China Removes Top Securities Regulator

March 7, 2016

China Removes Top Securities RegulatorAmid economic turmoil in China as the country struggles to adjust to decreased growth rates, China Securities Regulatory Commission Chairman Xiao Gang has been removed from office. The regulatory official was likely let go due to public backlash against the slowing of the Chinese economy last year, though the Chinese government itself has not specified its reason for removing him.
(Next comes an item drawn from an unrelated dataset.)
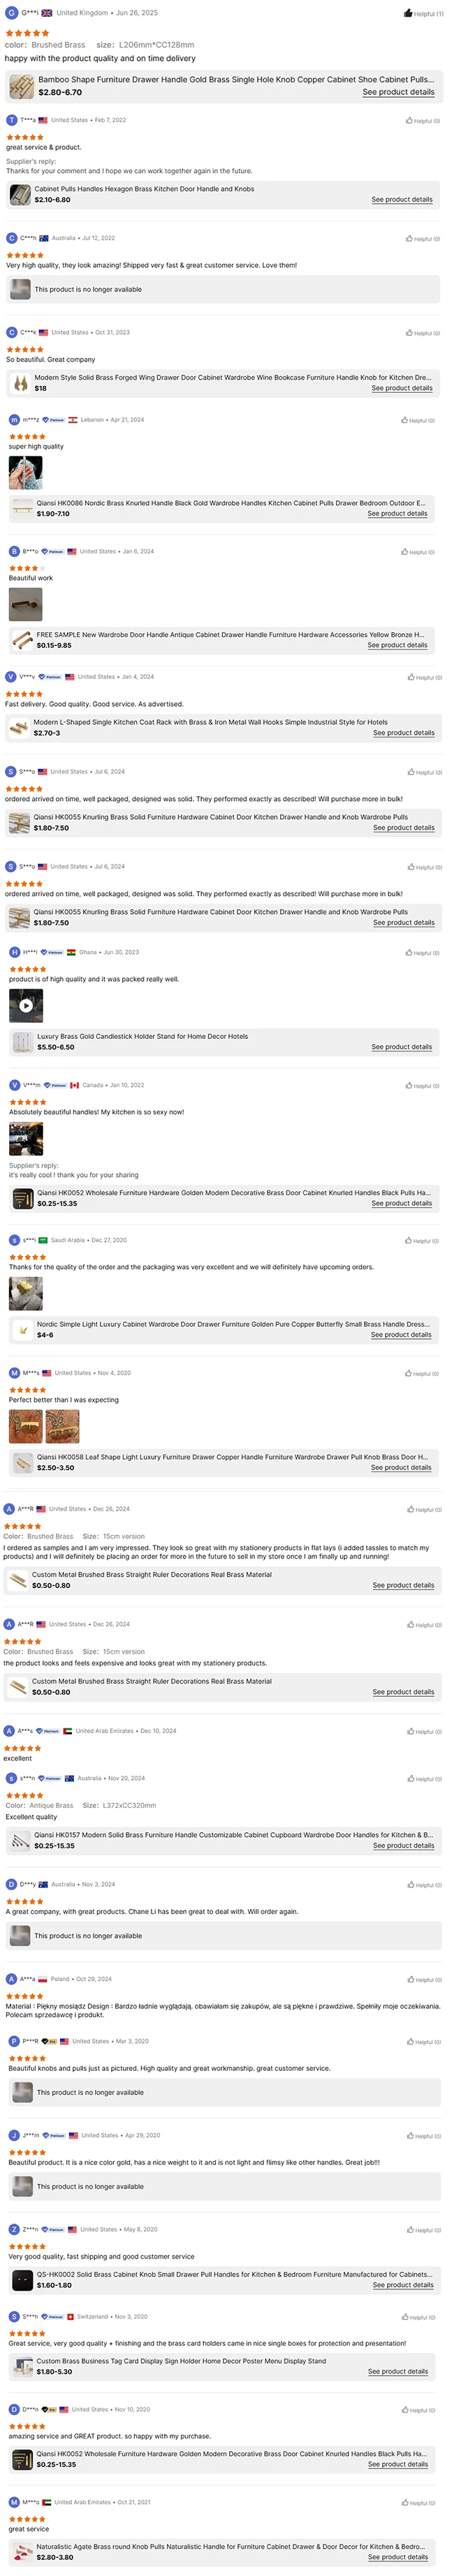Click product image of Qiansi HK0157 handle
The image size is (454, 2576).
[x=19, y=1840]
A recent program instituted by Xiao was likely the final cause of his removal. In January, his department instituted what has been nicknamed a “circuit breaker” rule on the Chinese stock markets. This was intended to stop losses in the value of stocks by shutting the exchanges down if the markets overall declined beneath a predetermined point. The net effect, however, was that investors could no longer determine the value of shares, leading to massive selloffs amid a complete crash of investor confidence. The program was ended after just four days, and has been seen as one of the worst attempts China has made to keep its markets and growth rates artificially high.
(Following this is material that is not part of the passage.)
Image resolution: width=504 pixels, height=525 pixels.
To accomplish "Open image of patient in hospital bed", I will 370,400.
According to China’s state-owned Xinhua news service, the departing chairman will be succeeded by Agricultural Bank of China Chairman Liu Shiyu. Liu, also a former official of China’s central bank, is also a formally educated economist who is expected to bring a more traditionally market-oriented approach to the problems currently facing the Chinese securities market. Many have argued, however, that Liu will be unlikely to effect large changes in Chinese market policy so long as the Communist Party of China continues to push for sustained state control of the economy, which many economists have cited as the root cause of the massive slowdown of 2015.
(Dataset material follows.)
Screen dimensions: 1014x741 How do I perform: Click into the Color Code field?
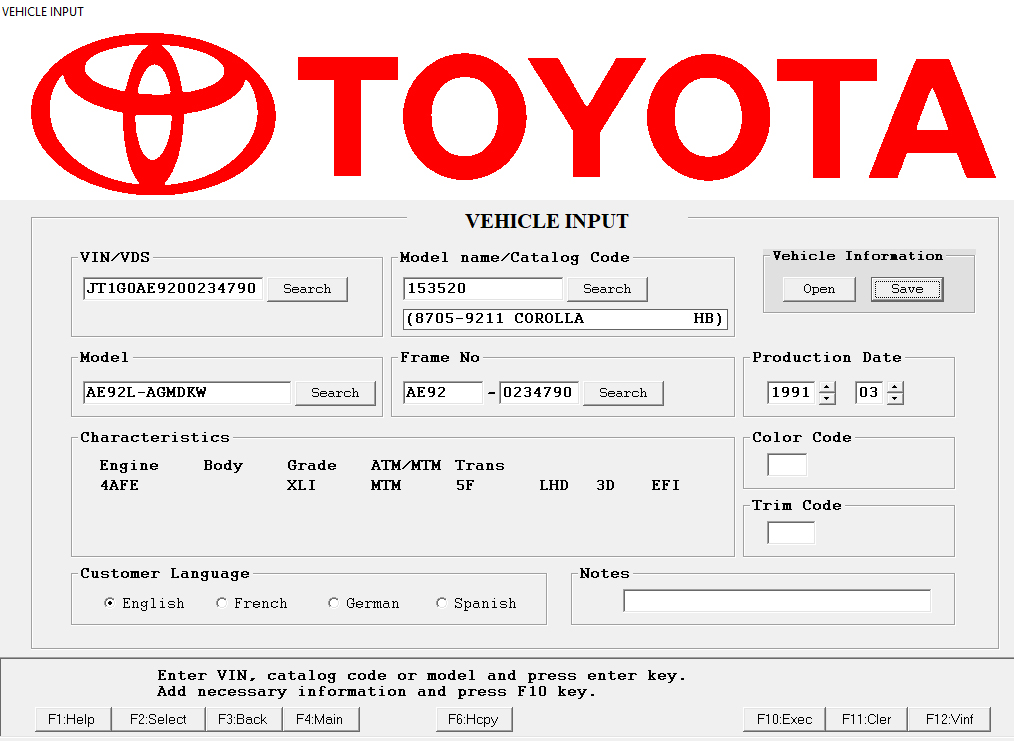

Liu has already taken his new post at the head of the securities commission, and is expected to begin laying out the course that his policies will take over the next six months. Although slowing, China’s economy is still among the fastest-growing in the world, leaving little chance of a recession beginning on Liu’s watch. Even with the massive drop of markets and commodity consumption, the Chinese economy maintained a growth rate of 6.9 percent in 2015.